[Records excerpted from a collection]

▬▬▬

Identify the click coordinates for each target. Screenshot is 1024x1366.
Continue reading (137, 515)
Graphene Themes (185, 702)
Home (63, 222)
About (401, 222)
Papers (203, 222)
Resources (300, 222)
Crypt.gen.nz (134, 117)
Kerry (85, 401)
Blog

▬▬▬

The answer must be an exact copy of every record above.

OUTPUT BELOW |
Identify the click coordinates for each target. Screenshot is 1024x1366.
Continue reading (137, 515)
Graphene Themes (185, 702)
Home (63, 222)
About (401, 222)
Papers (203, 222)
Resources (300, 222)
Crypt.gen.nz (134, 117)
Kerry (85, 401)
Blog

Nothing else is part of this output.